Problem details: Search the records below for the word "will", then return every line where it appears.

(Recorded data)
[Start of section]

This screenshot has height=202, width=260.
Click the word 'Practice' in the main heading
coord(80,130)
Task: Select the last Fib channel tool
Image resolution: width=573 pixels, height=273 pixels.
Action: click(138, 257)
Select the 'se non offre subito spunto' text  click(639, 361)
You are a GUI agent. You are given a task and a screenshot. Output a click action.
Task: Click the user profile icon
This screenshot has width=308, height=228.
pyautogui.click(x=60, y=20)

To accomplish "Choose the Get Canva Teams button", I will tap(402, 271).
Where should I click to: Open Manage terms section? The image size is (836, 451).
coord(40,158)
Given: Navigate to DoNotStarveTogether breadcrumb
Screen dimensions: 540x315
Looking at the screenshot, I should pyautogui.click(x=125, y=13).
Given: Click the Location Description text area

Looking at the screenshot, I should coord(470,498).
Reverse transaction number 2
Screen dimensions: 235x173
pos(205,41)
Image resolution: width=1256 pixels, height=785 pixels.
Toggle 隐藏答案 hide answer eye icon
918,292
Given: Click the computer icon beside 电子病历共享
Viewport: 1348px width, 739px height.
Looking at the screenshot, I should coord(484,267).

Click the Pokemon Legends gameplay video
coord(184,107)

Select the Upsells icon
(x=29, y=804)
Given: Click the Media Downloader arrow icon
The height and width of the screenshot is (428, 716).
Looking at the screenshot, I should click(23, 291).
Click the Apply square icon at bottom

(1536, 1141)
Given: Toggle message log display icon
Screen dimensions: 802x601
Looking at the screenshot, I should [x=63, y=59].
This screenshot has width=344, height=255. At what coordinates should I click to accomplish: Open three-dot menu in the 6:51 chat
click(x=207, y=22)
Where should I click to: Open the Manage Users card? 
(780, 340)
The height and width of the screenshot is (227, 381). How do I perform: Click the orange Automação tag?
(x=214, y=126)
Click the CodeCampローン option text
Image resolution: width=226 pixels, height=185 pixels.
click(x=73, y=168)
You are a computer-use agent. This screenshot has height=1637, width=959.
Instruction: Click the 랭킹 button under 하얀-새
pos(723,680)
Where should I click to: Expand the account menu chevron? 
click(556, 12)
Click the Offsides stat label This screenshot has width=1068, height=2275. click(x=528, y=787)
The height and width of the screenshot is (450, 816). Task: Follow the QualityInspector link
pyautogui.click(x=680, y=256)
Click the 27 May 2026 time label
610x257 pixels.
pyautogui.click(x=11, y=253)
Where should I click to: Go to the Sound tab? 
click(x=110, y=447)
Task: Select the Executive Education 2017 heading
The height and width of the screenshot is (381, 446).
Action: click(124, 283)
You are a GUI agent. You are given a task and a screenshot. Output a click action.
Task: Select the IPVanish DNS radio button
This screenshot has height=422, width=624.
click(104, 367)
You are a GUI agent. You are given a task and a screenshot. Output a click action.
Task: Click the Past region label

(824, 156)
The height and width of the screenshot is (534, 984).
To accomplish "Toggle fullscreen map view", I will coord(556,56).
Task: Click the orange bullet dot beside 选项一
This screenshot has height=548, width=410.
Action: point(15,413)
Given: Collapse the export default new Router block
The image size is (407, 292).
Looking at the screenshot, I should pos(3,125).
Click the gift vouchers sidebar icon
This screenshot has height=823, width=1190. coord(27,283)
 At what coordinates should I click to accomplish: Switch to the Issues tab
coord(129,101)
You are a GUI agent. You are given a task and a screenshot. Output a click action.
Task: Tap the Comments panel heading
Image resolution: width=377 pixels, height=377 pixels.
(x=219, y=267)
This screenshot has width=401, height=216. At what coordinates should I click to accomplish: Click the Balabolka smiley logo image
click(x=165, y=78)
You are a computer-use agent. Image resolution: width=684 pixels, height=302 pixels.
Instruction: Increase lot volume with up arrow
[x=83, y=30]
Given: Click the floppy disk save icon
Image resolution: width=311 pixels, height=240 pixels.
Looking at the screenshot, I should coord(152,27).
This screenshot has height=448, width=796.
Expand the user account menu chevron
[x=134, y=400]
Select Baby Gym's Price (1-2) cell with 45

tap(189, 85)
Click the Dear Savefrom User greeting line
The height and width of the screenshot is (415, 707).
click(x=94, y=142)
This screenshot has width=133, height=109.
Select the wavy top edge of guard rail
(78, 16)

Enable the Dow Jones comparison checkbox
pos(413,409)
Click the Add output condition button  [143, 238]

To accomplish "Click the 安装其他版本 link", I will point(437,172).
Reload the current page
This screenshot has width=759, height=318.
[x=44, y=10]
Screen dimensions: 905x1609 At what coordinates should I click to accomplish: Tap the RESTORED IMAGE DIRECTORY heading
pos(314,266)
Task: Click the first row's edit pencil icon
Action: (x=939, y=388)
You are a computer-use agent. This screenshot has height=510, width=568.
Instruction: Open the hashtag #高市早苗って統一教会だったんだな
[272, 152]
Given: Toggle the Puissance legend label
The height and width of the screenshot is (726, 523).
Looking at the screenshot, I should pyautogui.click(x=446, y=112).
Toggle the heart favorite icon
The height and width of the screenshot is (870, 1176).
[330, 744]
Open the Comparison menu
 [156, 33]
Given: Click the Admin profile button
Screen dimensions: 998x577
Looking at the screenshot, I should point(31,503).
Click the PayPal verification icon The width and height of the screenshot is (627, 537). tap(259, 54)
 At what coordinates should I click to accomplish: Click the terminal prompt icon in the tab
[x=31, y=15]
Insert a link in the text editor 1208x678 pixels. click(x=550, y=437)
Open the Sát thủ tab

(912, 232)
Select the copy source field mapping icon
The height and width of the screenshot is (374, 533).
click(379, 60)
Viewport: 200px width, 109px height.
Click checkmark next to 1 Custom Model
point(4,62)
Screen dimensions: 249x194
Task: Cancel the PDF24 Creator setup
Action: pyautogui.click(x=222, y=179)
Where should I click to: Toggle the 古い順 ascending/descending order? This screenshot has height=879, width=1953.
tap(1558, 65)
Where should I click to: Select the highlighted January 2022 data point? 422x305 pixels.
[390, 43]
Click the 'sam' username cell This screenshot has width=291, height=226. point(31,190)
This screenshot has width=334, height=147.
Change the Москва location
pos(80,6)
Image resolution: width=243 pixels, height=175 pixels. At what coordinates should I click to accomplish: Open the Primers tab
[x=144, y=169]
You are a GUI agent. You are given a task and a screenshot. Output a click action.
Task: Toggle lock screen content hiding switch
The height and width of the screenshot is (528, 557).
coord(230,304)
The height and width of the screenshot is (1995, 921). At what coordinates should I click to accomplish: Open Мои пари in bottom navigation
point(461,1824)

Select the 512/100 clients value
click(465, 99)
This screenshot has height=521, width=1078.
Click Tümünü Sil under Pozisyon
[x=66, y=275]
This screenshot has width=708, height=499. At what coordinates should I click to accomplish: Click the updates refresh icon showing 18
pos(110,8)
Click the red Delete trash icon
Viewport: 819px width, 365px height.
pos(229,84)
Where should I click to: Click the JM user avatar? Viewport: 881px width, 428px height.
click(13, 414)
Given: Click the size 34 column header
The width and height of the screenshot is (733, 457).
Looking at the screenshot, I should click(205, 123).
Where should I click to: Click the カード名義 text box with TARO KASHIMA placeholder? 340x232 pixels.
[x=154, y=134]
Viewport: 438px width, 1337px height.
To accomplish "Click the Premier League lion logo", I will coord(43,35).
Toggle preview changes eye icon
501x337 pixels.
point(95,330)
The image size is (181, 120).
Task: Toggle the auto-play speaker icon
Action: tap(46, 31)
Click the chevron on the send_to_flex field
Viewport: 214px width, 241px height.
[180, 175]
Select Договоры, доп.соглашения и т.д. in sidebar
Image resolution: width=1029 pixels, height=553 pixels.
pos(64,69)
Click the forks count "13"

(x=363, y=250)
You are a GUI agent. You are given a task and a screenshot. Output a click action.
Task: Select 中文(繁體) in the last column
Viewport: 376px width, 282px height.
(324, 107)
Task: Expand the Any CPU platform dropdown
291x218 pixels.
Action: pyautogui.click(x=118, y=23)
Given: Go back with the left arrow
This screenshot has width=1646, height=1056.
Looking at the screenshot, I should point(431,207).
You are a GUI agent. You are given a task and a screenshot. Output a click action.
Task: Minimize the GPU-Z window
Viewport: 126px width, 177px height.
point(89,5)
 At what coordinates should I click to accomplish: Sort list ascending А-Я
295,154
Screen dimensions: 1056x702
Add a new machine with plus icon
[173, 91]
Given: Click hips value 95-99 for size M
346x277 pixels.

[End of section]

Solution to the exercise:
To accomplish "Choose the Get Canva Teams button", I will tap(402, 271).
To accomplish "Toggle fullscreen map view", I will coord(556,56).
To accomplish "Click the 安装其他版本 link", I will point(437,172).
To accomplish "Click the Premier League lion logo", I will coord(43,35).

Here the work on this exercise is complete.